Apr 13, 2012 20:58
Incantation, by Alice Hoffman. Little, Brown & Co., 2006
This young adult novel is small but the subject matter really packs a punch. It took me only two hours to read, but I suspect it will stay with me a good while.
Estrella, is 16 years old in the year 1500. This is the year that the Spanish Inquisition comes to the town she lives in. Estrella knows little about the Jews in her town, other than that they live in their own area and wear red circles sewn on their clothing. She and her family attend one of the Catholic churches in the town, the one further from their house. They light candles on Friday nights, and make the sign of the cross a little differently from most of the people in town, but Estrella never gives this a thought. She and her best friend, Catalina from next door, have planned to stay close for their whole lives, living close together and raising their children together.
But that isn’t to be. Catalina has an understanding with her cousin Andres; they will marry when the time comes, although she treats him somewhat disdainfully.

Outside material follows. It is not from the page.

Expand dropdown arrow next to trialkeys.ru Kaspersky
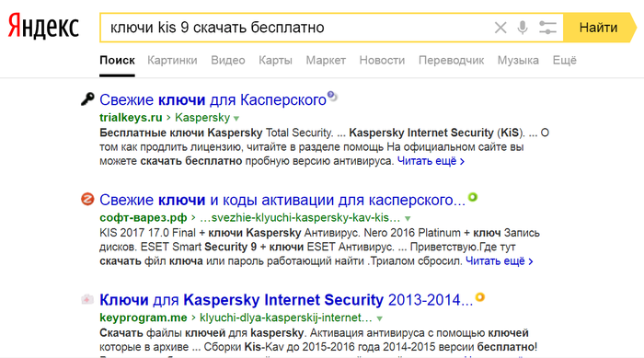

Although they fight it, Andres and Estrella fall in love- and Catalina sets out to destroy Estrella and her family. It’s an easy thing for Catalina to do, because- although Estrella doesn’t know it- they are Jews just pretending to be Catholic, which makes them even worse in the eyes of the Inquisition. Worse, Estrella’s mother is a healer, her father a scholar and a surgeon, all things that mark them as witches.
Told in the first person, we get the full force of Estrella’s horror as she watches her family destroyed. She learns that not only is Catalina not who Estrella thought she was, but Estrella herself is not who she thought she was. It’s a jolting enlightenment and a brutal coming of age that she goes through.
The story is told beautifully; there is not one wasted word in the book. It reads like it could be set to music. Love, fear, prejudice, stupidity, jealousy, ignorance; it has all the ingredients for an opera. I think this is a valuable book for teens; the Inquisition isn’t something that’s mentioned much in school and it needs to be remembered.